**EXERCISE AIM**
Give an exact reproduction of all the lines in the listing.

**EXTRACTED INFORMATION**
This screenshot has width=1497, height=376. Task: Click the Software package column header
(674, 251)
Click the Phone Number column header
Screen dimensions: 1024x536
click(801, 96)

**FINISHED TASK**
This screenshot has width=1497, height=376. Task: Click the Software package column header
(674, 251)
Click the Phone Number column header
Screen dimensions: 1024x536
click(801, 96)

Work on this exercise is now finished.